Spellbound (1945) Directed by Alfred Hitchcock. Ingrid Bergman, Gregory Peck, Leo G. Carroll (111 min).
A prim psychiatrist is entranced by a suave colleague who may be an imposter. Hitchcock’s bubbling caldron of guilt, Freudian analysis and murder is intensified by the Oscar winning, Theremin-spiced music by Miklos Rozsa. “ A tense and exciting tale, a psychological thriller which is packed with lively suspense” (New York Times).
Alfred Hitchcock was brought to Hollywood by David O. Selznick for Rebecca. The film was a great success, and won a Best Picture Oscar (for Selznick, not Hitchcock, who never won an Oscar). Hitchcock was contractually bound to Selznick for two more films, and nobody in Hollywood would hire him until he fulfilled his commitment to the powerful Selznick. The producer requested a film about the subject of “the healing potential of psychiatry” (McGilligan 348). Spellbound was only the second Hollywood film to use psychoanalysis and the first one to use it to solve a murder, which may explain the use of only the most simplistic, and to us today, rather obvious symbols. Yet, the idea that a repressed experience has psychological power is commonly used today. In fact, several of Hitchcock’s masterworks, like Vertigo and Psycho are based on precisely that idea.

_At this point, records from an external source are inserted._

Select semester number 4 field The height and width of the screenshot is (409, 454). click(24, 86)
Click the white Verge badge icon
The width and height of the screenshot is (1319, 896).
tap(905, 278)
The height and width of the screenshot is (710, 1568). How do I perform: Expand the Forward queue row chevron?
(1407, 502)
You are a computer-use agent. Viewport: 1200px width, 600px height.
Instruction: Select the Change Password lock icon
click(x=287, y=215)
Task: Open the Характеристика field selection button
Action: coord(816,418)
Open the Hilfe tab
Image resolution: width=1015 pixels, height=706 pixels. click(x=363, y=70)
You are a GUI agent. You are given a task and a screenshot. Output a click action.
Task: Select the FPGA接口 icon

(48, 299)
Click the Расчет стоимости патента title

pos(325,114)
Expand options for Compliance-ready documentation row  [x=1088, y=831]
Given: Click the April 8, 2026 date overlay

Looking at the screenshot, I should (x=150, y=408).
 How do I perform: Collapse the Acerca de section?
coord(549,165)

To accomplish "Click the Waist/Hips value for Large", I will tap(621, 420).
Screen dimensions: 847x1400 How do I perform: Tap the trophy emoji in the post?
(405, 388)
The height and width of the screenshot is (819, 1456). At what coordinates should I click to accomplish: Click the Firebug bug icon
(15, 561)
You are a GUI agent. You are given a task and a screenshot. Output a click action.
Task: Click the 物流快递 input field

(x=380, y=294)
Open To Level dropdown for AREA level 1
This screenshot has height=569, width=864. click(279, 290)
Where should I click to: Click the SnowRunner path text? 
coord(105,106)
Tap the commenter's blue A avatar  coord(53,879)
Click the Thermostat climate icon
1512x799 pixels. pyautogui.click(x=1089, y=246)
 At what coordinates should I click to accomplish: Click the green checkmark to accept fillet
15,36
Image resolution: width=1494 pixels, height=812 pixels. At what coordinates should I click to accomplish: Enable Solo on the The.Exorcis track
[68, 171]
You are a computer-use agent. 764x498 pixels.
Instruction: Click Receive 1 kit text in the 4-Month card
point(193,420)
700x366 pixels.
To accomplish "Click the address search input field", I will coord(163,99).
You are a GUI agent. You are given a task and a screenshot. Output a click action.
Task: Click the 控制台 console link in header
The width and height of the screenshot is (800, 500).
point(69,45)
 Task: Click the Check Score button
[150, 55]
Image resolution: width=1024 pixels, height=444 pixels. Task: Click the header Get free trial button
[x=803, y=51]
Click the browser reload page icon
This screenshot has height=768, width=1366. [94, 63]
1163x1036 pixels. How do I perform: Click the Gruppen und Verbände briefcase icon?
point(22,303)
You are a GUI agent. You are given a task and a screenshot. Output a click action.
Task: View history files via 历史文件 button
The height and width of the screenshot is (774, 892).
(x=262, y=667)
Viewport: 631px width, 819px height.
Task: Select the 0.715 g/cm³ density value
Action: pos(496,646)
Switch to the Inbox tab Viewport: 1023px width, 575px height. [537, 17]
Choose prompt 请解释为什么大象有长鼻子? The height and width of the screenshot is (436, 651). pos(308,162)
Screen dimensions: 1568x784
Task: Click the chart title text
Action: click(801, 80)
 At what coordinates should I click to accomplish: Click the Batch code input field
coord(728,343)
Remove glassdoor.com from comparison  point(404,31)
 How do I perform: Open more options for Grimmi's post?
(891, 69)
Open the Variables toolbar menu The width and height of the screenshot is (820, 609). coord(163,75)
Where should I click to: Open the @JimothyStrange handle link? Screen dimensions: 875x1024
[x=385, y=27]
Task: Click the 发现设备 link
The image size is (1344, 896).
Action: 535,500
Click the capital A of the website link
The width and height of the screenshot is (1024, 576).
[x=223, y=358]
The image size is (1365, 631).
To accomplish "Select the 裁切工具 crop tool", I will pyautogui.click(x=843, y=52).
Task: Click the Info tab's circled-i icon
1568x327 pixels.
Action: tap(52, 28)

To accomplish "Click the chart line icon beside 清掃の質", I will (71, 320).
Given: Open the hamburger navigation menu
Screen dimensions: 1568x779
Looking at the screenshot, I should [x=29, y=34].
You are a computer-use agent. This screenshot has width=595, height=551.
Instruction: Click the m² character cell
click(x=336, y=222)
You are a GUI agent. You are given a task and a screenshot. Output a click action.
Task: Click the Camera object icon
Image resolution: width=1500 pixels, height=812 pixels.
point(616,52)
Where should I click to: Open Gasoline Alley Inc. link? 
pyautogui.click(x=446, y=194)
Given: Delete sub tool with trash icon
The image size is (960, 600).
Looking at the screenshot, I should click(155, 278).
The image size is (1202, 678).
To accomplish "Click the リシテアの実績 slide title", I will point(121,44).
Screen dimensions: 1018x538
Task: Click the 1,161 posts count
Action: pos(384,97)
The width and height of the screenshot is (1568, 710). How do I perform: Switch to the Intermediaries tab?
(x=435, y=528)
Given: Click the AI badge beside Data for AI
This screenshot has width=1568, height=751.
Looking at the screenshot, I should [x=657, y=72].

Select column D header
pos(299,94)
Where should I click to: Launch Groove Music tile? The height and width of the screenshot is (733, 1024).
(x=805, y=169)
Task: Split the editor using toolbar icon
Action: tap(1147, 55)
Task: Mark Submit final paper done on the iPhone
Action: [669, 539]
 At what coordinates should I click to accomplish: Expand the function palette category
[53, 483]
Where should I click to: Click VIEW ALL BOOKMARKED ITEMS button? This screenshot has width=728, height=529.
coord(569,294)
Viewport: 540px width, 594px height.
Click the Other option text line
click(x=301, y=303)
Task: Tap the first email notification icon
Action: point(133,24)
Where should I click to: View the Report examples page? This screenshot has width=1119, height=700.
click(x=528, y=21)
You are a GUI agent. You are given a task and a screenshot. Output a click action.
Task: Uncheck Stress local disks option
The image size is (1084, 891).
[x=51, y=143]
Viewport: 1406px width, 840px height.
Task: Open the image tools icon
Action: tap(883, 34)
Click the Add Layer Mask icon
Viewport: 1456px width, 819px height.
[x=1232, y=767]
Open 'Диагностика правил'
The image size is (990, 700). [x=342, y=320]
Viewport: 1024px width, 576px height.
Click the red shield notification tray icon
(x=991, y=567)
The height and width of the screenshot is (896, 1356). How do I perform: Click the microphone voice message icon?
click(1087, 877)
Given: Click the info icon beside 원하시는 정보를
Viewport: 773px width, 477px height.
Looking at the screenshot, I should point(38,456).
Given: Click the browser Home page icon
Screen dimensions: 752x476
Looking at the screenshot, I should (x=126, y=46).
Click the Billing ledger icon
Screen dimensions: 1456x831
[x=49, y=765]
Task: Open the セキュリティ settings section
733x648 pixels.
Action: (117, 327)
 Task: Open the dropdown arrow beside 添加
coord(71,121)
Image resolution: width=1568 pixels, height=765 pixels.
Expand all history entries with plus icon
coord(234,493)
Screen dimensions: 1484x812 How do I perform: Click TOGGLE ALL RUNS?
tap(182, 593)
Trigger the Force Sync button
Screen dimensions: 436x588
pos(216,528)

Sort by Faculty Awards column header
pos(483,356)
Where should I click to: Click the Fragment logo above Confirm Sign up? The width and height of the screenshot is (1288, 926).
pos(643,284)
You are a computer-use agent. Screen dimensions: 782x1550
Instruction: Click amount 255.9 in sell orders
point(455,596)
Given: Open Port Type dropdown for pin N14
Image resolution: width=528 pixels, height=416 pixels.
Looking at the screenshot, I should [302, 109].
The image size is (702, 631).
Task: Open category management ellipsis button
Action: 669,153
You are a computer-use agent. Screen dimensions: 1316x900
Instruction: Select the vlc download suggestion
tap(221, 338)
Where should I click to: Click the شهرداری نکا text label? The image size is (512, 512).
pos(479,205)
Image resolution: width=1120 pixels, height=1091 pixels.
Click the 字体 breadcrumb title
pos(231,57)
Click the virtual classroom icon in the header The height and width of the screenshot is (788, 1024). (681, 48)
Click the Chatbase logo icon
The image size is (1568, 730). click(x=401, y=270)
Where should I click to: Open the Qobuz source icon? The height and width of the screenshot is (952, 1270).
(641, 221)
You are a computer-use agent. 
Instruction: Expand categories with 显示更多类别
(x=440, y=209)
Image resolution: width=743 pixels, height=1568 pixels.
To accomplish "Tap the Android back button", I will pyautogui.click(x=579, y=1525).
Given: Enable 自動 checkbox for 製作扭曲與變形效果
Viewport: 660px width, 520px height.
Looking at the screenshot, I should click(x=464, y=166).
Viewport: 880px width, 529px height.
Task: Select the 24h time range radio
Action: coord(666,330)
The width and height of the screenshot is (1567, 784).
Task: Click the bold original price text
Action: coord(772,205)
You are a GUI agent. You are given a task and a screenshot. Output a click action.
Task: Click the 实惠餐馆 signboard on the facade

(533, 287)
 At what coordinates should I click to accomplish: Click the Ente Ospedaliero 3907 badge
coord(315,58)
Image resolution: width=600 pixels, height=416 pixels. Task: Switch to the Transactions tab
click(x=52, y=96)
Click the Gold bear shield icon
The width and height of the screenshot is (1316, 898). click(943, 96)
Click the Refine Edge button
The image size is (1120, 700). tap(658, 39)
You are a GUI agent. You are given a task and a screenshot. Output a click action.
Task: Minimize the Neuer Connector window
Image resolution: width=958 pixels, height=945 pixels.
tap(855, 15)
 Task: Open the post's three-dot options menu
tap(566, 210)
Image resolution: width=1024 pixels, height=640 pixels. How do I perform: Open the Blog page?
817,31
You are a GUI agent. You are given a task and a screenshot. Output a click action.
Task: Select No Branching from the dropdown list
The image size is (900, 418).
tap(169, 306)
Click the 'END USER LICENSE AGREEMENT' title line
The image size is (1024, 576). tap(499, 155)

The story was based, extremely loosely, on a 1927 novel called The House of Dr. Edwardes, written under the pen name Francis Beeding by Hilary St. George Saunders and John Palmer. Hitchcock said, “Well, the original novel, The House of Dr. Edwardes, was about a madman taking over an insane asylum. It was melodramatic and quite weird. In the book, even the orderlies were lunatics and they did some very queer things. But, I wanted to do something more sensible…” (Truffaut 163).
The source material was transformed by director Alfred Hitchcock and his collaborators, first Angus MacPhail and then the seasoned screenwriter Ben Hecht. They knew that the film could only employ what Hitchcock called “pseudo-psychoanalysis” (McGilligan 354) as he and Hecht crafted a romance shrouded in mystery. First, they visited hospital facilities housing mentally ill patients for inspiration. Although Hitchcock carefully did not mention Salvador Dali’s name until late in the process, he had always envisioned including the contributions by the famed surrealist. He didn’t want a dream sequence with out of focus figures wandering in the mist, but sharply imagined images.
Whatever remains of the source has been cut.